I have learned that sometimes we are just out of gas creatively.  If you don't put down the paint brush and do something else, you'll wreck your painting.  Believe me, I have done it and after putting several hours into this already, I had no intention of messing it up if I could help it.  

I played with the background for a while. Then I worked on the bird feathers, then I worked on the berries, trying to get them to look shiny and bright and delicious. I started working on the leaves again and realized that they were not coming out well.  I would have to start again, lift the color off of them and try to find a way to make them look light-filled.  Then it occurred to me what was wrong.  In this picture you are looking up to see the bird and the berries.  The light is coming from behind the leaves. That was why they didn't look right to me.  So I set to work on trying to make the light shine through them.

Step Five

Now I had the bird under control and the branches and the berries, but those darn leaves were making me crazy. I played around, lifted off, darkened them, lifted that off, and then finally got one leaf the way I wanted it.


In between I made dinner, of course, but it was all I could do not to go back to the art room. My husband was sweet.  He kept saying, "I don't know what you think is wrong with it. I think it's nice. It has an Asian feel to it and it looks good."

Of course, the pictures I had taken made the background look much more yellow than the actual painting, so I was concerned he wouldn't like it as much when he saw it. Why do I care, right?

I am embarrassed to admit it, but I always need approval for my paintings. Even if I like them, I want other people to tell me they like them too. It's childish, I admit it, but I am just learning to paint and so I feel like my feet are off balance and that I am not in control.  Probably that is wonderful for me, as I rarely feel inadequate or unworthy. (Of course, that was a joke. I was making an allusion to Wayne's World, the first movie.)

Step Six - The finished painting

As you can see, the final painting has a lot of yellow in the background, as I decided that I wanted something warmer and also a little dramatic. I left the center of the painting with a little whitish area so that it would sort of glow, and I darkened the bird, lightened the berries, put some gold over the leaves so that they seemed to have light coming through the way it does at dusk. The actual painting is a little lighter than this shot, but the background is a developing sunset.

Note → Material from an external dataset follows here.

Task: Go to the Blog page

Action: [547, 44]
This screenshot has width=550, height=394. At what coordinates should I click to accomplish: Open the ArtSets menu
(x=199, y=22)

My last little touch was the Chinese symbol for 'bird'. I added it because it felt like an Asian painting when I finished and I wanted to carry that through.  I can say that I really do like this painting and I think I will probably frame it and hang it in the house somewhere unless one of the kids wants it. It has a nice feel to it and it is warm and... Ridgefield-y. (My town.) This scene could be from my backyard.

My thought of the week: Paint what you love and you'll love what you paint.